ROCHESTER, N.Y. (CN) - A western New York businessman targeted "elderly, unsophisticated investors" to sell $16.75 million in unregistered notes of his wholly owned company through misstatements and omissions of facts, the SEC claims in court.

The SEC sued David L. Fleet on Dec. 12 in Federal Court.

It accuses him of "fraudulently selling approximately $16.75 million in unregistered and uncertificated notes of his wholly-owned company to more than 300 mostly elderly, unsophisticated investors between 1997 and March 2010."

About $15.5 million of the sales came between January 2006 and March 2010, the SEC says.

Fleet, 50, of Beaver Dams, owned Cornerstone Homes, Inc., which sold and rented distressed homes to low-income people. It sold unsecured investments to finance the business, the SEC says.

Before 2005, Cornerstone mostly sold notes secured by mortgages on single-family homes. But in 2006, it "made a concerted effort to increase sales of its unsecured investments" and advertised them as a way "to easily begin earning above-market 8%-10% annual interest," according to the lawsuit.

Then he began mortgaging properties purchased with investors' money to banks, and failed to tell his investors that he was doing it, and that Cornerstone's balance sheet "was saddled with senior, secured bank debt," the SEC says.

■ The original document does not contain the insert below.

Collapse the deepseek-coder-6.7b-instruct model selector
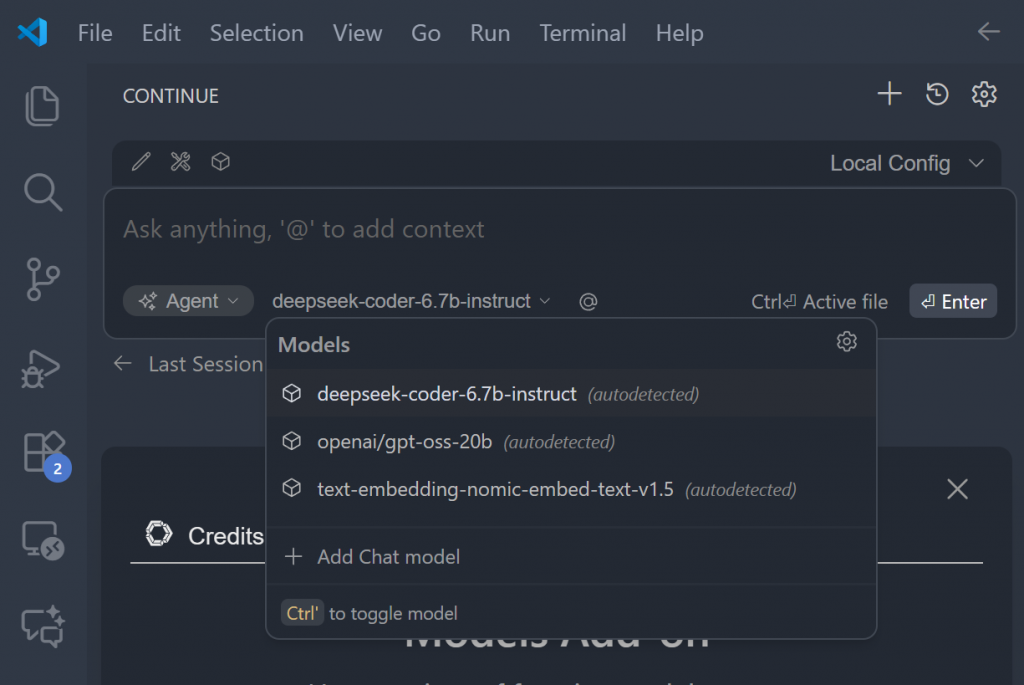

By 2009, he knew the business was "becoming unsustainable" but continued to advertise, falsely, that it was making money, according to the SEC.

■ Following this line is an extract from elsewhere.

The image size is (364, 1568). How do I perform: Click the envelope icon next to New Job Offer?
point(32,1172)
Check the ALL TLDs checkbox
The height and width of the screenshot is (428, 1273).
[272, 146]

In July 2009, he tried to make money to pay investors' interest by putting $6 million of Cornerstone's money in the stock market and "frequent options trading," and lost $3 million of it, the SEC says.

Unable to continue the charade, in April 2010, Fleet sent a newsletter to customers, felling them he would "seek to implement an out-of-court restructuring of its bank debt with the goal of returning the approximately $14.5 million in principal unsecured investments to investors," the SEC says.

But he didn't, according to the SEC. He filed a "fast-tracked 'prepackaged' bankruptcy case in July 2013 with the goal of substantially discharging his unsecured investors' principal and releasing Cornerstone and himself from liability to Cornerstone's investors," according to the lawsuit.

That was "derailed" when a Chapter 11 trustee was appointed in January this year.

The SEC seeks disgorgement, fines and an injunction.